Jornal Estado de Minas

Judeus e exilados políticos alemães enfrentaram preconceito em Minas

Levados para Juiz de Fora pelo professor alemão Hermann Görgen, imigrantes tiveram dificuldade para trabalhar como operários

Marcelo da Fonseca

Os 48 judeus e exilados políticos que desembarcaram em Juiz de Fora, em 1941, fugindo do nazismo com a ajuda do professor Hermann Görgen, tiveram dificuldades para se adaptar à rotina no interior mineiro.

Sem condições de trabalhar em suas áreas – entre eles havia intelectuais, professores universitários e escritores –, uma vez que vieram para atuar como operários em uma fábrica de fachada, os integrantes do grupo Görgen enfrentaram uma série de proibições impostas aos imigrantes da Segunda Guerra. Após garantir a sobrevivência longe das atrocidades cometidas pelo ditador alemão Adolf Hitler, os refugiados passariam por mais alguns anos de provação no território brasileiro.

- Foto: Arquivo PessoalEm série iniciada domingo, o Estado de Minas conta a história do grupo de exilados judeus e perseguidos políticos que contou com a ajuda do historiador e filósofo alemão Hermann Mathias Görgen para escapar da morte quase certa nas mãos do regime nazista. Ele elaborou um plano para construir uma fábrica no interior de Minas Gerais – as Indústrias Técnicas Ltda. –, como justificativa para conseguir a autorização do governo brasileiro para a entrada dos perseguidos. Estratégia semelhante à do industrial Oskar Schindler, que ficou conhecido depois que sua façanha para salvar mais de 1 mil judeus dos campos de concentração chegou aos cinemas no filme A Lista de Schindler.

A proximidade entre Juiz de Fora e o Rio de Janeiro, então capital federal, e as características europeias da cidade mineira – o município foi apelidado no final do século 19 de “Manchester Mineira” pelo grande número de indústrias – não foram suficientes para uma adaptação mais fácil dos exilados. Durante o período de guerra, a população tratava com preconceito os alemães que chegavam ao Brasil. Principalmente depois que o presidente Getúlio Vargas declarou guerra aos governos fascistas, algumas regras duras entraram em vigor, proibindo o uso do idioma alemão no país e o comércio de alguns produtos fabricados pelos imigrantes, mesmo eles tendo sido obrigados a fugir pelo regime nazista.

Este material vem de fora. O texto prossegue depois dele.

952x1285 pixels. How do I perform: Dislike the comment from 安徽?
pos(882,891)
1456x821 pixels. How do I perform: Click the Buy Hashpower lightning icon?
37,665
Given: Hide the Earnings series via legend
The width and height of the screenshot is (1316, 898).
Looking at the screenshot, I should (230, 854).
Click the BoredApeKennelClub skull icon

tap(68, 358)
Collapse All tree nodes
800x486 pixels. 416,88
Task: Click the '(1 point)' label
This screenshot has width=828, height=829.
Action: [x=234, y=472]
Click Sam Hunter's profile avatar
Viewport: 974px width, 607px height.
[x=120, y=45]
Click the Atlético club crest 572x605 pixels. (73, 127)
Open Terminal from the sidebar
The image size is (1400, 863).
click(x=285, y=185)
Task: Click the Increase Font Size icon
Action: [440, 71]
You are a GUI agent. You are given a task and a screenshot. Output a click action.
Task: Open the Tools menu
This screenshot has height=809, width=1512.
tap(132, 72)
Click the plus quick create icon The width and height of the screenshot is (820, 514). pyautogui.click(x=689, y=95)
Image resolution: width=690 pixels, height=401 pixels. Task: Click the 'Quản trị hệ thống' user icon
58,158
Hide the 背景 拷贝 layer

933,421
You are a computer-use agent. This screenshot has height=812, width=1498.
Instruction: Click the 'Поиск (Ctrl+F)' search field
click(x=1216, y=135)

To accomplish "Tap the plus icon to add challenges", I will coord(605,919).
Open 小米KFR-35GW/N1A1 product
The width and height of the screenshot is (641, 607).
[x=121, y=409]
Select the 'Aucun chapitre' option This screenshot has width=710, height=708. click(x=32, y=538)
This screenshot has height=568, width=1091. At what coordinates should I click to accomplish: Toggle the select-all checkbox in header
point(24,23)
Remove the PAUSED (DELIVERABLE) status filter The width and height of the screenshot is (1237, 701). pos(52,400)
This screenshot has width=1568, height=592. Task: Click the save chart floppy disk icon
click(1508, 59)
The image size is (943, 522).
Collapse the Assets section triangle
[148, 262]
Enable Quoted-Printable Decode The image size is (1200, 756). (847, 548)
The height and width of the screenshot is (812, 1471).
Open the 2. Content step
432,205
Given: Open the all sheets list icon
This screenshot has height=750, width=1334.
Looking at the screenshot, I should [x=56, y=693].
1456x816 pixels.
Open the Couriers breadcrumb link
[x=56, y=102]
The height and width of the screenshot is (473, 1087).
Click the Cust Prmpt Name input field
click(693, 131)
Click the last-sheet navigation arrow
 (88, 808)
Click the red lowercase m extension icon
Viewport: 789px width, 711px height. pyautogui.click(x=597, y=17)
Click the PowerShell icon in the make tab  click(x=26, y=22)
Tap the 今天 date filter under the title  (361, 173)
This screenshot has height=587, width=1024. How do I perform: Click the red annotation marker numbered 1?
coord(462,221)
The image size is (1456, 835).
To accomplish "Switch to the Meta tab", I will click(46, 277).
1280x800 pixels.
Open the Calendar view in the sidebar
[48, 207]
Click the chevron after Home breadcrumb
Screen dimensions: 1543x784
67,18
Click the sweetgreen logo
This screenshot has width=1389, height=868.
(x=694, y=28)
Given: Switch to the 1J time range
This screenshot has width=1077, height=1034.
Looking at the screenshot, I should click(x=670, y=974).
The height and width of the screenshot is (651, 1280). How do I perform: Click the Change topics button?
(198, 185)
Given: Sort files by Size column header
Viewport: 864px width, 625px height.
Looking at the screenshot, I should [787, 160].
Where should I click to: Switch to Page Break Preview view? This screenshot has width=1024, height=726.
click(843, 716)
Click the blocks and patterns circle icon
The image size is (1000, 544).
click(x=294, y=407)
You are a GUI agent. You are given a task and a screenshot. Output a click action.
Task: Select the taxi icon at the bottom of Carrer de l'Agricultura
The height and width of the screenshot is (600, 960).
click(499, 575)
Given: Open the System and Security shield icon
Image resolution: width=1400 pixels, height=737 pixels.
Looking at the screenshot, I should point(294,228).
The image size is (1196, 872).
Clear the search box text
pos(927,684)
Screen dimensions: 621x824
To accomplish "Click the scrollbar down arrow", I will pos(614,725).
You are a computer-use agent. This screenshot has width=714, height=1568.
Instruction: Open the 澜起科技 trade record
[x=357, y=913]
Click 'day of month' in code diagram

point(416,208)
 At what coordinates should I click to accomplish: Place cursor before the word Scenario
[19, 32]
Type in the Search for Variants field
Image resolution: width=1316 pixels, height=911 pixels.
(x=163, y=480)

"A língua foi sem dúvida a maior dificuldade.
E a própria condição de refugiados, impunha uma série de obstáculos na retomada de suas vidas. Eles não tinham patrimônios ao chegar aqui, já que muitos saíram às pressas e deixaram tudo para trás. Muitos intelectuais não podiam chamar atenção com suas ideias. No caso do grupo Görgen, a maioria dos refugiados trabalhou em uma fábrica, algo que nunca tinham feito na vida”, conta a historiadora da Universidade de São Paulo (USP), Maria Luiza Tucci Carneiro.

O escritor alemão Ulrich Becher, integrante do grupo Görgen, relatou as dificuldades para conseguir trabalhar no interior mineiro. Ficou pouco tempo na fábrica em Juiz de Fora até se mudar para o Rio de Janeiro. “Não é possível construir uma editora somente a partir das suas ideias, ainda que se tenha 50 títulos na cabeça. Precisa-se de impulsos e gente com quem se briga e pensa. Há coisas que são impossíveis por estarem no lugar errado”, desabafou Becher em carta para seu amigo Gerhard Metsch. O escritor alemão teve várias de suas obras queimadas em praças públicas quando os nazistas chegaram ao poder.

A frustração com a vida de exilado continuou mesmo depois do fim da Segunda Guerra, em 1945. Como muitos dos intelectuais defendiam ideologias de esquerda, no período da Guerra Fria eles continuaram enfrentando preconceito e censura mesmo distantes de suas pátrias. “Até os anos 1950, esses exilados enfrentaram grande dificuldade, passando por um período de reclusão e silêncio. Mesmo com o fim da guerra, esses judeus continuaram sem poder se manifestar intelectualmente. Muitos eram socialistas, de esquerda, e corriam o risco de serem taxados de comunistas.
A polícia política do Brasil, o Dops e outros órgãos de segurança, os consideravam ‘defensores das ideologias exóticas’ e manteria uma vigilância constante sobre eles. O próprio Görgen, defensor de ideias de esquerda, foi perseguido e vigiado por muito tempo”, explica Maria Luíza.